Am 20.11.1932 trug Gustav Adler als prominentes Mitglied bei den Feierlichkeiten zum Volkstrauertag die Fahne des Turnvereins Ravensburg. Bei der wenige Tage später stattfindenden Sitzung des Großen Ausschusses des Turnvereins Ravensburg (entspricht dem heutigen Vereinsrat) am 02.12.1932 kritisierte der Leiter der Spiel- und Sportabteilung Dr. med. Franz Mattes, dass Gustav Adler „als Jude“ die Vereinsfahne getragen habe. Dabei gebrauchte Dr. Mattes nach der Niederschrift des Protokollanten Weiss (Protokollbuch Turnverein StARV_H_03_Bü4) „… hier nicht wiederzugebende Ausdrücke“. Im Großen Vereinsausschuss erfolgt daraufhin, nach den Aufzeichnungen von Schriftführer Weiss, eine heftige Auseinandersetzung, die er in seiner 11-jährigen Zugehörigkeit zum Ausschuss noch nie zu hören bekommen hat. Dr. Mattes erhielt vom Vorstand eine Rüge. Allerdings blieb die Stimmung im Ausschuss „aller sehr erhitzt … Eine Einigung konnte für diesen Abend nicht gelingen“ (Weiss). Gustav Adler legte aus Protest am Ende der Sitzung sein Amt des Schwimmwarts nieder und trat aus dem Großen Ausschuss aus.

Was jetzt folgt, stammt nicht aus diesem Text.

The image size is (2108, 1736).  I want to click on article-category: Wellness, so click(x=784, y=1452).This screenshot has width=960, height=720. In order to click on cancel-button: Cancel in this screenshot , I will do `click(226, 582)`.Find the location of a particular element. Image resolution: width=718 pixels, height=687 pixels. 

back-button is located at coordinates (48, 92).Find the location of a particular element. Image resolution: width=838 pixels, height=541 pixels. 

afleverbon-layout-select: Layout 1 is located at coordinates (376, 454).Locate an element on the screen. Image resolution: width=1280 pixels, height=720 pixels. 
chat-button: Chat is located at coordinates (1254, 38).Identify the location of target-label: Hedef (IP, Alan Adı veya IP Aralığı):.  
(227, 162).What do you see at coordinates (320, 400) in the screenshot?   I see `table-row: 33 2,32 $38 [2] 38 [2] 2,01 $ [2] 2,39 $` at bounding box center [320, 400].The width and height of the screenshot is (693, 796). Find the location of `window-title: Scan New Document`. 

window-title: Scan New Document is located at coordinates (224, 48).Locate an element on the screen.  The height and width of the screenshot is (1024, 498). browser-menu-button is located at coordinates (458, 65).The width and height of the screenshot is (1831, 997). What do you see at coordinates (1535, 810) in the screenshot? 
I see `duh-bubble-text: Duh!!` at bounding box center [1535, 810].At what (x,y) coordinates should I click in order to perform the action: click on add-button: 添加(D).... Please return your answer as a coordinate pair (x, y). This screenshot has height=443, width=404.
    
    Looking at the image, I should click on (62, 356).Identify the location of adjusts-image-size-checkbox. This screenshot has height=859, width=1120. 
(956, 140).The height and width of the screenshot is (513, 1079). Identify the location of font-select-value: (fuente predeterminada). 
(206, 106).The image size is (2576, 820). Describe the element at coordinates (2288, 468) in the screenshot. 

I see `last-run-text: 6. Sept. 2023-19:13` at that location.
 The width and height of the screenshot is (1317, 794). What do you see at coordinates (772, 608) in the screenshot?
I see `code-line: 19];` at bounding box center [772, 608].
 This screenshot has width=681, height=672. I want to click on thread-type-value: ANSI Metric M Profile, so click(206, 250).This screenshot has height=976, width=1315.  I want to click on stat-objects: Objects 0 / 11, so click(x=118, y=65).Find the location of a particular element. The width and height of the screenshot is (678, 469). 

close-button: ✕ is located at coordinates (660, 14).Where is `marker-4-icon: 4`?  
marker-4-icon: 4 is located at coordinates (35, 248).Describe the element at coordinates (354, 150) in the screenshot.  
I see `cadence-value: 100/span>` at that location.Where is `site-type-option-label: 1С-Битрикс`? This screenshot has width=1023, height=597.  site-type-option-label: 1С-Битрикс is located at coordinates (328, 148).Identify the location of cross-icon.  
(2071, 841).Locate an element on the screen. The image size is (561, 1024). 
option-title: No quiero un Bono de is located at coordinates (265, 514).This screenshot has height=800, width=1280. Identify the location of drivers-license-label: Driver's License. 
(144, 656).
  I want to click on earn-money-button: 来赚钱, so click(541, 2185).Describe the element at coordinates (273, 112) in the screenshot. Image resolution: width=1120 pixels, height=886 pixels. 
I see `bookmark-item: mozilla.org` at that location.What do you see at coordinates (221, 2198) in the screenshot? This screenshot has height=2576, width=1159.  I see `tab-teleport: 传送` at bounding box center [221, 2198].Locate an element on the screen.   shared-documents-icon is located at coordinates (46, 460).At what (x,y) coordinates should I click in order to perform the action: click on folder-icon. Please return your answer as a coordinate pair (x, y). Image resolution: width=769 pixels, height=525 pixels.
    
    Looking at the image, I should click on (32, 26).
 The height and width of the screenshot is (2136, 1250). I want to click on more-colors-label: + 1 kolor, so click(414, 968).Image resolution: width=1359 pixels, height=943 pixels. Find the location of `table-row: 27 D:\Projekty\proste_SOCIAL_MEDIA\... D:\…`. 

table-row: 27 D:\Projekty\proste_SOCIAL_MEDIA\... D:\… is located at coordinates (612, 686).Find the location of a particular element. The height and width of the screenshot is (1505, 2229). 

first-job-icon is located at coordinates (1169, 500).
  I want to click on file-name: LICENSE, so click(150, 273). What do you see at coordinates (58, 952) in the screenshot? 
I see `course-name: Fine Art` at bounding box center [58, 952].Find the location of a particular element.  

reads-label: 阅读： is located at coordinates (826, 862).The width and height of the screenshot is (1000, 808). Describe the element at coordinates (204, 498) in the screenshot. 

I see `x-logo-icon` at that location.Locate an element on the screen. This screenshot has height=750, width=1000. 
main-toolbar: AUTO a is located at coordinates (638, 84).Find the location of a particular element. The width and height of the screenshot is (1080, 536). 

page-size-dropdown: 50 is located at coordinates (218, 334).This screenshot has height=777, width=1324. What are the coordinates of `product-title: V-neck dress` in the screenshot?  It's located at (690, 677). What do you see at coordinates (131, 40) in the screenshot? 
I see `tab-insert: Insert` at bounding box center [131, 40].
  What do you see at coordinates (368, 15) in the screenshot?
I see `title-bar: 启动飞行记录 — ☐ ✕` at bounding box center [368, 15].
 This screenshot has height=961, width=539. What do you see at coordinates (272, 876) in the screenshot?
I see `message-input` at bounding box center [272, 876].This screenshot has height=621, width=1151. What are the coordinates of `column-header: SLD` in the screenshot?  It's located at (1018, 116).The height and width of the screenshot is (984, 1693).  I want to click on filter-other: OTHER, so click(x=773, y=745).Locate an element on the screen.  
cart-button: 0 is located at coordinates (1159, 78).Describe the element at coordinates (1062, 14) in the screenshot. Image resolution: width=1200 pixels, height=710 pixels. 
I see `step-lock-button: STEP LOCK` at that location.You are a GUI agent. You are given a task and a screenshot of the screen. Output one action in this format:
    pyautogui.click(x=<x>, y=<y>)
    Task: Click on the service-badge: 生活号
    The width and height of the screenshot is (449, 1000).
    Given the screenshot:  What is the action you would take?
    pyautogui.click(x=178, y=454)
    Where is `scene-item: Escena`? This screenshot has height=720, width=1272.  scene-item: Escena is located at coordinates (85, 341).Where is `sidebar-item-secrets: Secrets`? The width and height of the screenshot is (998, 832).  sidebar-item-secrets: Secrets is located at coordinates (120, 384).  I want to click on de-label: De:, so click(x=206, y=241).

Heiner König, der Sohn des Wirts der Gaststätte „Humpis“ (Vereinslokal des Turnvereins), berichtete später in einem Interview, dass nach der Machtergreifung der Nazis das bislang angesehene und beliebte Vorstandsmitglied Gustav Adler von seinen Turnkameraden zunehmend ausgegrenzt und geschnitten wurde. Im Frühjahr 1933 erfolgte nach der (Selbst-) Gleichschaltung des Turnvereins dann der Ausschluss von Gustav Adler aus dem Verein.

In Turnverein (bis 1945), Turn- und Sportverein (1949 bis 1973) und Turn- und Sport-bund (TSB) fand das vor 1933 hochgeachtete Vereinsmitglied Gustav Adler in den Vereinsannalen keine wie auch immer geartete Erwähnung mehr.

Mit der Patenschaft der Stolpersteine von Gustav Adler und seiner Familie will sich der TSB Ravensburg nunmehr seiner historischen Verantwortung stellen und nach Aussage des ersten Vorsitzenden Thomas Prüß bei der Mitgliederversammlung am 25.12.2024 sich auch an negative Ereignisse der Vereinsgeschichte erinnern.